2. Chop the Heath bar, put in a small bowl, and place in freezer. In a small bowl, whisk together 2 tablespoons milk with the corn starch. Set aside. In a large bowl, whisk together the softened cream cheese and the salt, set aside. In a large bowl, make an ice bath and set aside.

3. In a large sauce pan, whisk together to combine the remaining milk, cream, sugar, corn syrup, and instant espresso powder. Bring to a rolling boil, and let boil for 4 minutes. Remove from heat, stir in coffee grounds, and let steep for 5 minutes.

4. Strain the coffee from the cream by lining a wire mesh sieve with two layers of cheese cloth. Squeeze cheese cloth to extract as much cream as possible, discard grounds. Rinse out the pot so that there are no grounds left and return the cream to the saucepan.

5. Place the saucepan on medium high heat and whisk in the corn starch slurry. Bring to a boil and allow to boil for 1 minute - the mixture should be thickened.  Then whisk the hot cream over the cream cheese.

6. Transfer cream to a gallon sized ziplock bag, seal, and place in the ice bath to cool, about 30 minutes. Add more ice as necessary. When the mixture is cold, assemble the ice cream maker and attach to the kitchenaid. Turn the mixer onto stir, and slowly add the cream mixture to the bowl. Let stir and churn for about 20 minutes during which time the ice cream will begin to thicken and look like soft soft-serve. Add the Heath pieces and mix for another 5-10 minutes.
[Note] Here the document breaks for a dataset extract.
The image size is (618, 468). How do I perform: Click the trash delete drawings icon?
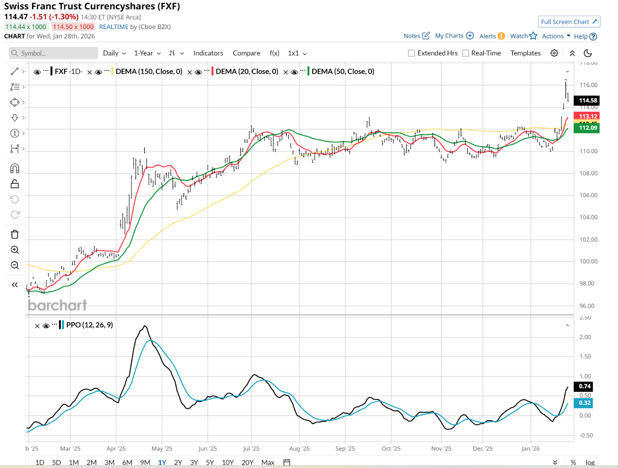(x=15, y=234)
7. Transfer the ice cream to an air tight container, press parchment or plastic wrap over the surface, and freeze for several hours or overnight.

After all the effort I put into making the ice cream, I began to wonder if I even saved any money doing it myself. I mean, I love that there are no weird ingredients in it with improuncable names, but I also like convenience. A quick breakdown indicated that this batch of ice cream (around 2 pints) cost about $6ish to make, which is way cheaper than a pint of Jeni's from the store ($9/pint).  Hooray for savings and for delicious ice cream!

Recipe adapted from the Jeni's Splendid Ice Cream book by Jeni Britton Bauer (page 162-163).

Input taken from Ben and Jerry's Homemade Ice Cream and Dessert Book by Ben Cohen and Jerry Greenfield (page 24 and 33).